[What is required]
Only the lines from the start of the entries through the line with "Given: Click the Cut scissors icon" are wanted; please output them exactly.

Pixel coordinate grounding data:

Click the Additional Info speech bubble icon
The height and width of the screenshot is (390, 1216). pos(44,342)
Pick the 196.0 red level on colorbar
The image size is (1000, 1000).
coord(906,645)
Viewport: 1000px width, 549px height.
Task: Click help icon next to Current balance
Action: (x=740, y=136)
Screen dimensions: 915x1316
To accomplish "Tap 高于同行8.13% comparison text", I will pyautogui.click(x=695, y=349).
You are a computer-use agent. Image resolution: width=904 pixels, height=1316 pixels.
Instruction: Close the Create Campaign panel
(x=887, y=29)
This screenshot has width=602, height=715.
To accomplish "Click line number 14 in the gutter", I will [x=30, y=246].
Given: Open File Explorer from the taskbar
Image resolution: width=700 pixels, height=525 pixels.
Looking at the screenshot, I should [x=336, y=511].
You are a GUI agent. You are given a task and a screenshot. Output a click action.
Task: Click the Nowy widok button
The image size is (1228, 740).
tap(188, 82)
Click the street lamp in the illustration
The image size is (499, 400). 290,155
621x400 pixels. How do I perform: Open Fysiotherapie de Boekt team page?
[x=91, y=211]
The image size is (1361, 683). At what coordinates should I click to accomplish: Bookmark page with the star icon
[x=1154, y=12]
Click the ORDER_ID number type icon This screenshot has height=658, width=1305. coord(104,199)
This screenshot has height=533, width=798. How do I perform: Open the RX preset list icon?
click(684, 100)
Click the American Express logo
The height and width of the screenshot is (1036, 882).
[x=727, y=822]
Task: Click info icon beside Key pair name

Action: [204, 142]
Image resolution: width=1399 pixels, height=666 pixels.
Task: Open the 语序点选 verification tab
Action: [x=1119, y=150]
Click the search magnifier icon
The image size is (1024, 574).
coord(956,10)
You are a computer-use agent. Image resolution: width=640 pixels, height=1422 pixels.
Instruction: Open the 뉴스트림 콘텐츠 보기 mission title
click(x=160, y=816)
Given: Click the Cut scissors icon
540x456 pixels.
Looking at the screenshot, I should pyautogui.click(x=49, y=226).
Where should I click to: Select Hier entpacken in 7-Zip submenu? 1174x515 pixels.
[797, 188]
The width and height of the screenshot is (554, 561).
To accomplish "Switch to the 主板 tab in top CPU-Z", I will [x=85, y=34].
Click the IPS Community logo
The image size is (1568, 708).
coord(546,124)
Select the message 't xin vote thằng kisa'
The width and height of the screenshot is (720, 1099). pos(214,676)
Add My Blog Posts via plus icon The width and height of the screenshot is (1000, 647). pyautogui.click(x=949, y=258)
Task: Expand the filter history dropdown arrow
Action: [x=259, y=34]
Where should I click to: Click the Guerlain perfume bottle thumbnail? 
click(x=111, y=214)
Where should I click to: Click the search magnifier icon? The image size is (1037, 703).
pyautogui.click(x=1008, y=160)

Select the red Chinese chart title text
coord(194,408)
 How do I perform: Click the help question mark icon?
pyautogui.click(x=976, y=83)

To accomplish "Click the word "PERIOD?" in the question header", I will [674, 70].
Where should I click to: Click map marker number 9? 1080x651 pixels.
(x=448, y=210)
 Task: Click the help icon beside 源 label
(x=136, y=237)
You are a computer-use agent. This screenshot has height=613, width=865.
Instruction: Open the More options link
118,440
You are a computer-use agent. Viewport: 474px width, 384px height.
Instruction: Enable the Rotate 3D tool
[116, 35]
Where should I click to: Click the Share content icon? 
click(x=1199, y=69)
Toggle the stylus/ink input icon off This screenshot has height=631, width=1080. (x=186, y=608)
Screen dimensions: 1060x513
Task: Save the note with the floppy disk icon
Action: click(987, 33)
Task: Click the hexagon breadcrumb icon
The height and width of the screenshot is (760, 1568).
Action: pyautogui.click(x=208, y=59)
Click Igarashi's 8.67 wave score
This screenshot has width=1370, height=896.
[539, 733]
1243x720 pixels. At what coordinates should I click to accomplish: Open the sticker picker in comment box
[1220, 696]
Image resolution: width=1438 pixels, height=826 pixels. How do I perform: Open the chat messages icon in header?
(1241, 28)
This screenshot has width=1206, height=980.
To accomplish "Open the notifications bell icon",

[Finished exercise]
Click the Additional Info speech bubble icon
The height and width of the screenshot is (390, 1216). pos(44,342)
Pick the 196.0 red level on colorbar
The image size is (1000, 1000).
coord(906,645)
Viewport: 1000px width, 549px height.
Task: Click help icon next to Current balance
Action: (x=740, y=136)
Screen dimensions: 915x1316
To accomplish "Tap 高于同行8.13% comparison text", I will pyautogui.click(x=695, y=349).
You are a computer-use agent. Image resolution: width=904 pixels, height=1316 pixels.
Instruction: Close the Create Campaign panel
(x=887, y=29)
This screenshot has width=602, height=715.
To accomplish "Click line number 14 in the gutter", I will [x=30, y=246].
Given: Open File Explorer from the taskbar
Image resolution: width=700 pixels, height=525 pixels.
Looking at the screenshot, I should [x=336, y=511].
You are a GUI agent. You are given a task and a screenshot. Output a click action.
Task: Click the Nowy widok button
The image size is (1228, 740).
tap(188, 82)
Click the street lamp in the illustration
The image size is (499, 400). 290,155
621x400 pixels. How do I perform: Open Fysiotherapie de Boekt team page?
[x=91, y=211]
The image size is (1361, 683). At what coordinates should I click to accomplish: Bookmark page with the star icon
[x=1154, y=12]
Click the ORDER_ID number type icon This screenshot has height=658, width=1305. coord(104,199)
This screenshot has height=533, width=798. How do I perform: Open the RX preset list icon?
click(684, 100)
Click the American Express logo
The height and width of the screenshot is (1036, 882).
[x=727, y=822]
Task: Click info icon beside Key pair name

Action: [204, 142]
Image resolution: width=1399 pixels, height=666 pixels.
Task: Open the 语序点选 verification tab
Action: [x=1119, y=150]
Click the search magnifier icon
The image size is (1024, 574).
coord(956,10)
You are a computer-use agent. Image resolution: width=640 pixels, height=1422 pixels.
Instruction: Open the 뉴스트림 콘텐츠 보기 mission title
click(x=160, y=816)
Given: Click the Cut scissors icon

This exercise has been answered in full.